RTPI provides fee-for-service environmental expertise and capacity to a variety of national organizations. We are currently involved in the long-term environmental clean-up effort of a historic trap and skeet shooting range on the Long Island Sound, carried out by the DuPont Corporation. Our staff monitors potential exposure of dabbling ducks and shorebirds to residual lead shot at Stratford Point, Connecticut, as part of a year-round and ongoing large remediation and coastal habitat restoration effort. This work was primarily conducted around the turn of the century, and it also removed marsh grasses that were part of a natural, dynamic system that had protected the land from erosion. Increasingly powerful storm systems and rising water due to the climate change has left the site even more vulnerable.
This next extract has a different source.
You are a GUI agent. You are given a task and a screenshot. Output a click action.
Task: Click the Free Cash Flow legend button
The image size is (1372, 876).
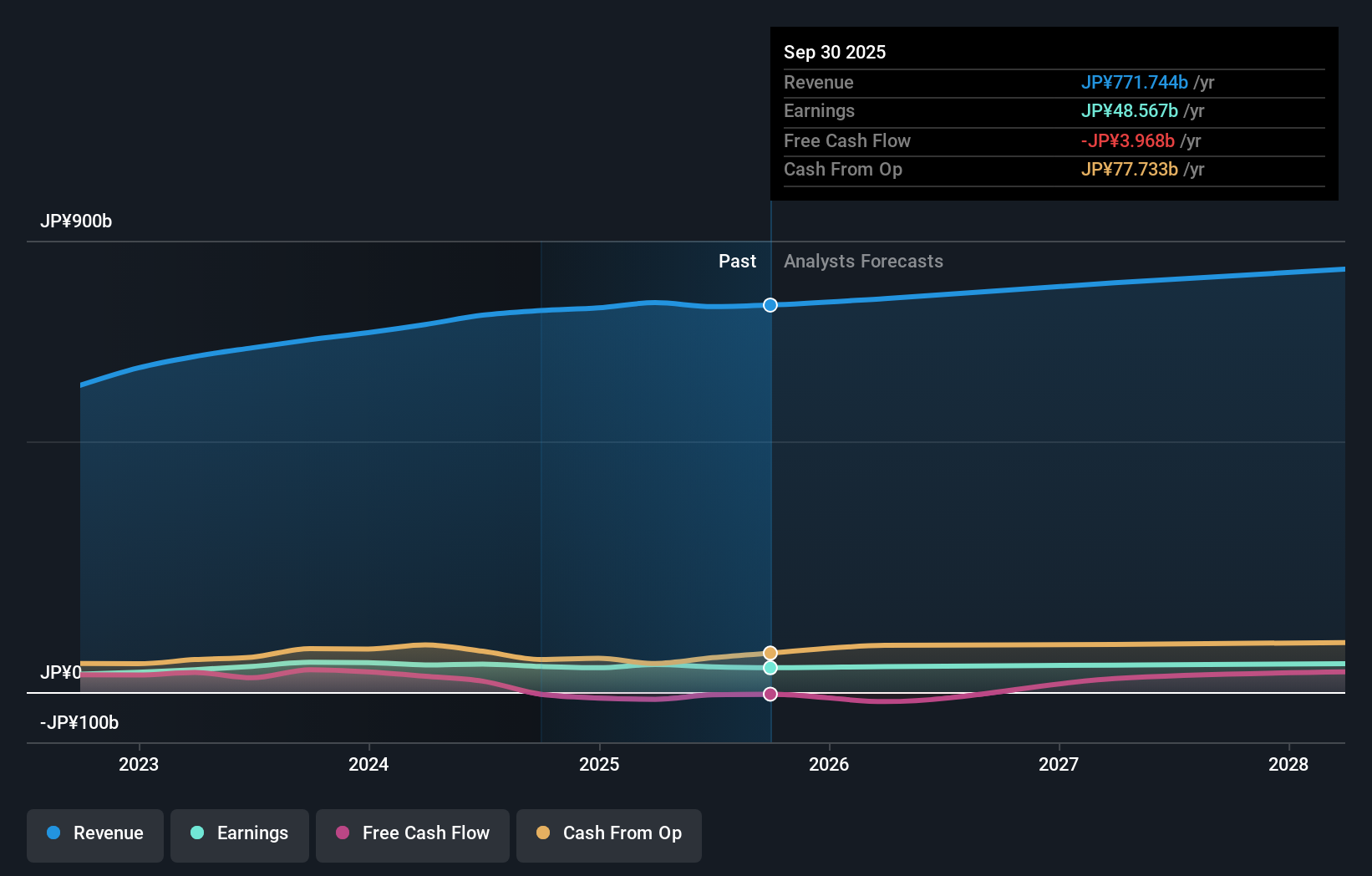pyautogui.click(x=412, y=835)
Two years ago Sacred Heart University biology professor Jennifer Mattei headed a pilot project to create a living shoreline at the site, installing 64 cement and fiberglass reef balls weighing approximately 1,500lbs each. These reef balls are placed in carefully designed lines to trap and collect sediment behind and in front of them while abating wave energy and allowing marsh grasses to grow and replace what was lost while also serving as a natural system for marine life to thrive – instead of say, a vertical wall that was useless or harmful to the ecosystem and would be broken down by water over time. The living shoreline also serves as a barrier to help protect neighborhoods and homes from intense nor’easters and tropical cyclones.
The rapid success of this endeavor led to an expansion of the project this season,
“with financial support from the Audubon Connecticut’s In-Lieu Fee Program (ILFP), the National Fish and Wildlife Foundation’s Long Island Sound Futures Fund (LISFF), the Connecticut Institute for Resilience and Climate Adaptation (CIRCA) and DuPont.
The project team will use a $91,000 grant from CIRCA to purchase most of the 273 reef balls needed to protect another 750 feet of Stratford Point shoreline. Because restoring the shoreline to its once-thriving state requires more than the cement structures, the ILFP is providing $250,000 to restore lower and upper marsh habitat along the length of the living shoreline, and LISFF—a group that has funded other SHU projects in the past—has contributed $115,198 for the restoration of a mosaic of dune/grassland habitats above the upper marsh. DuPont is providing funds for the installation of the reef and support for maintenance of the site.”
Below are recent photos of the area after the installation of the new reef.
The three shots below show the previously installed reef balls from 2014, and behind them is evidence of a changing system with marsh grasses growing back rapidly and a growing shoreline elevation. The structures survived two very harsh winters in 2013-2014 and 2014-2015, remaining intact despite below zero temperatures and a prolonged freeze of the shoreline. They will slowly break down over time but should continue to do their jobs for many years allowing the the beach to refill and regenerate to its pre-remediation natural level, able to withstand the punches that Mother Nature throws its way while preventing land erosion and upland habitat damage.
Audubon Connecticut and RTPI will continue to perform regular surveys of the historic shot fall zone while monitoring the wildlife that utilizes the living shoreline, studying changing tidal systems and potentially different avian usage. Both organizations will also assist in planting more along the shoreline, from beneficial native shrubs to beach grass. Will the reef balls and accretion of sediment provide a less suitable area for dabbling ducks while being a positive for roosting shorebirds at this globally important bird area? Questions like that will be answered over the coming years.